START Document segment

Tuesday, 19 November 2013

The characters of Star Wars: Luke Skywalker

Our hero: Luke Skywalker watches the binary sunset in Star Wars

To create a great story, you have to have a great mix of characters.

George Lucas got that right with American Graffiti. He got it spectacularly right with Star Wars. And he would struggle to get it right again.

If you're creating a story like Star Wars, your characters don't necessarily have to be psychologically rounded, believable people. In fact, it can help if they already seem vaguely familiar from other stories. But they have to resonate with an audience. We have to understand and know them.

In the first of several posts about the characters of Star Wars, I'm going to consider the story's protagonist – Luke Skywalker.
Star Wars is, in some ways, an unusual piece of story-telling. One of the ways it is unusual is that it doesn't introduce its hero until almost twenty minutes into the movie. And yet, when Luke Skywalker appears, we instantly understand something about him. He's us.

He may live on another world. He may be at ease among robots and the more exotic life forms of Tatooine. But he's us nonetheless. He's the one through whose eyes and ears we're going to experience everything that follows.

Not too old for toy planes: Luke Skywalker at home

We don't know exactly how old Luke is (the film's screenplay says he's eighteen), yet we get the idea that he's old enough to really want to leave home, but young enough for that not to be an option without the blessing of his adopted family. To all intents and purposes, he's a teenager.

END Document segment

> Problems and tasks:
1. In the Luke Skywalker post, what age does the film's screenplay give Luke?
2. Please sum up the Luke Skywalker post in two sentences.
The entries after this point are separate material.

START Data

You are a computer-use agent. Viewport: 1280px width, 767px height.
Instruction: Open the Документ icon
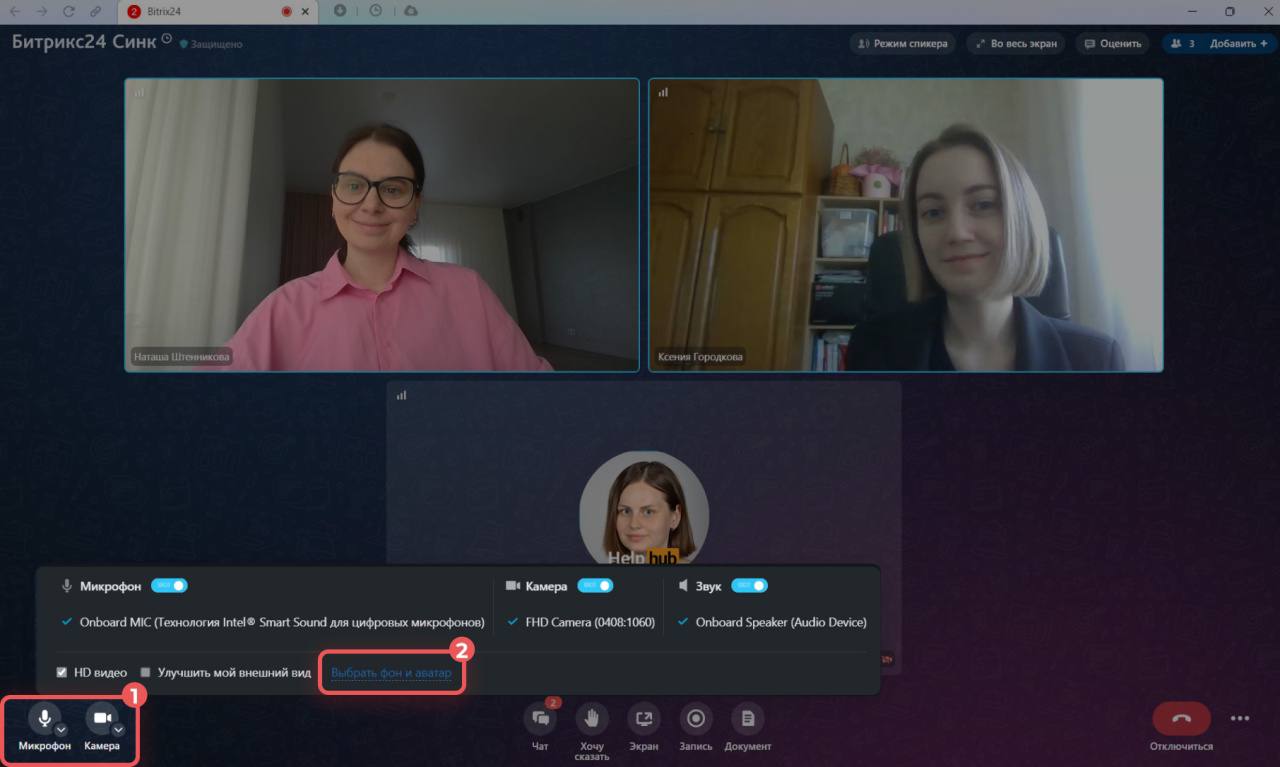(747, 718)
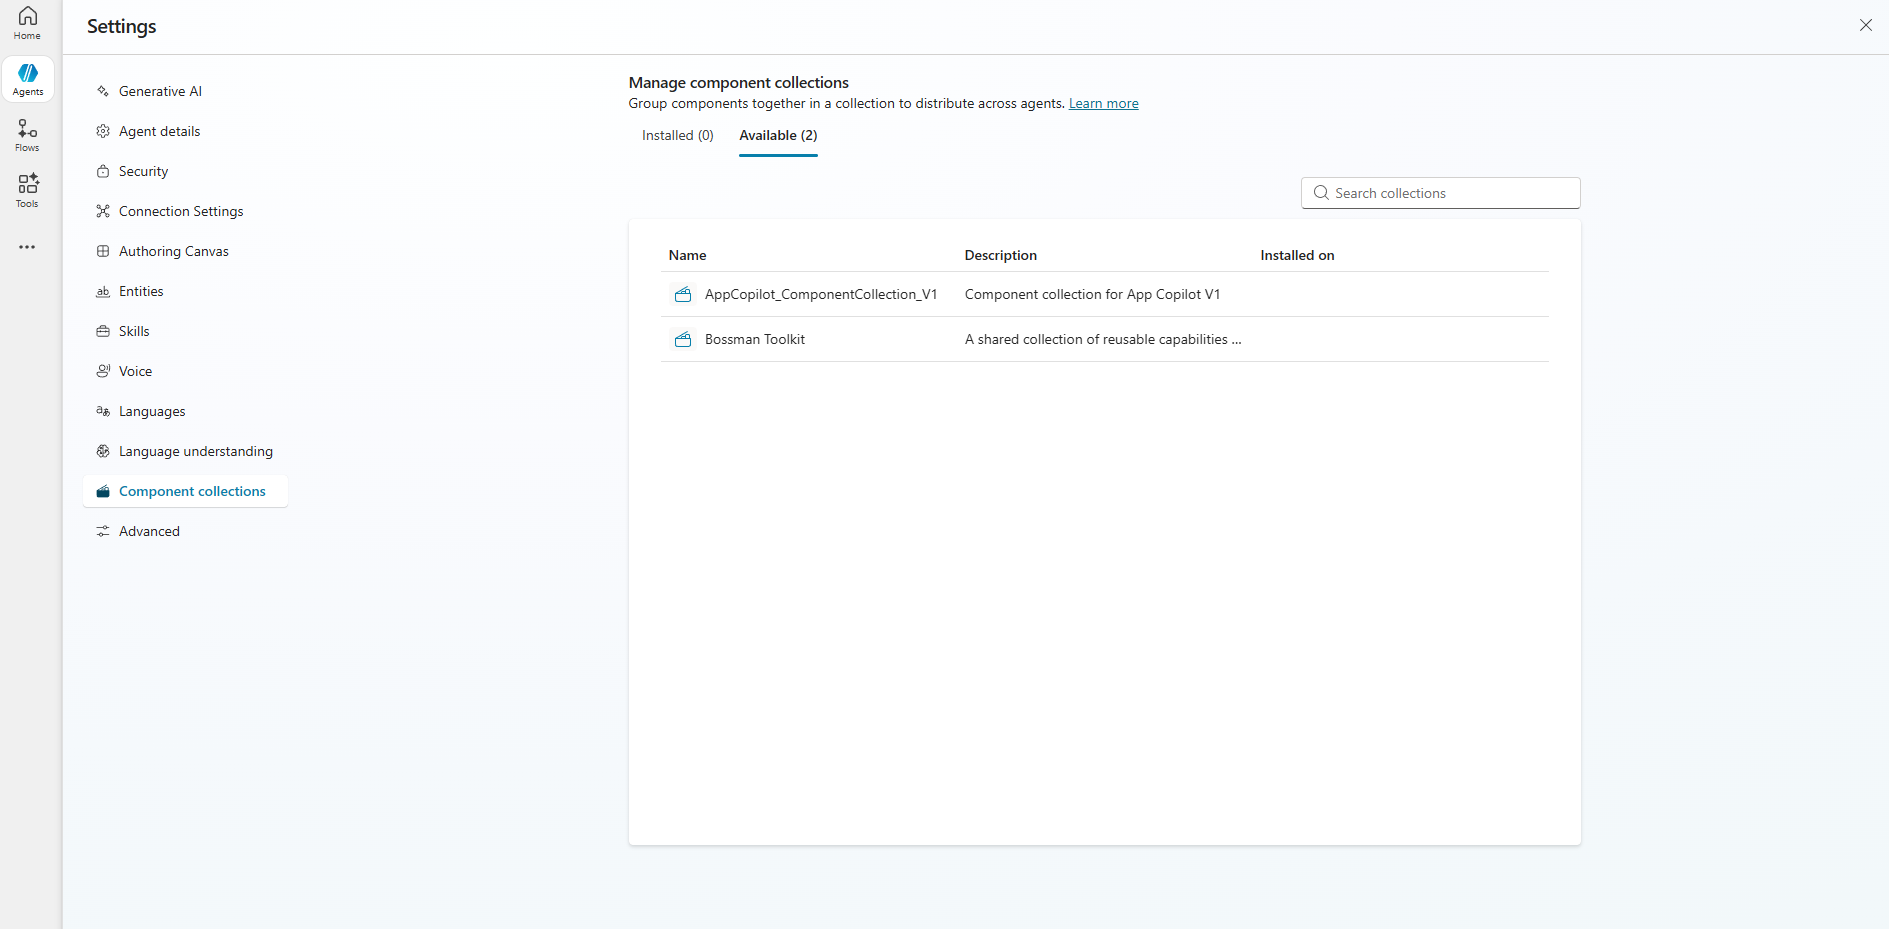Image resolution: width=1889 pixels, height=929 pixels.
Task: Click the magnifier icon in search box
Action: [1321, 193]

END Data
START Data

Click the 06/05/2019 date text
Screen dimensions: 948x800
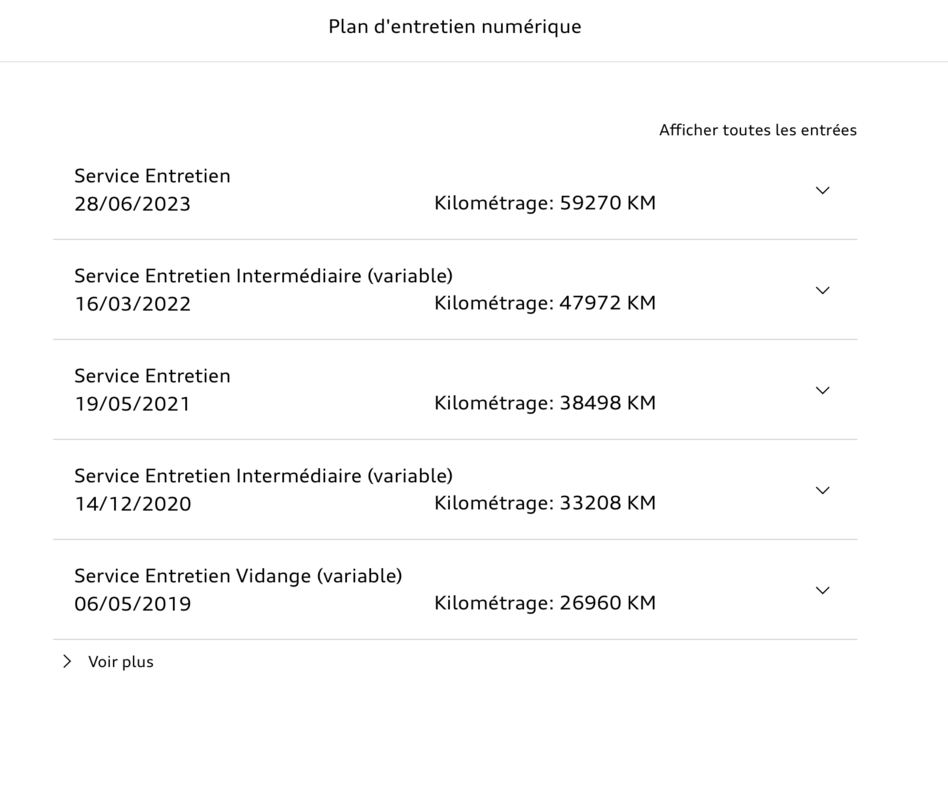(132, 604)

END Data

> Response list:
1. Eighteen.

2. A great story needs a great mix of characters who resonate with an audience, and George Lucas got that spectacularly right with Star Wars. Its protagonist, Luke Skywalker, does not appear until almost twenty minutes into the movie, yet we instantly see him as ourselves: he is in effect a teenager who wants to leave home but can't without his adopted family's blessing.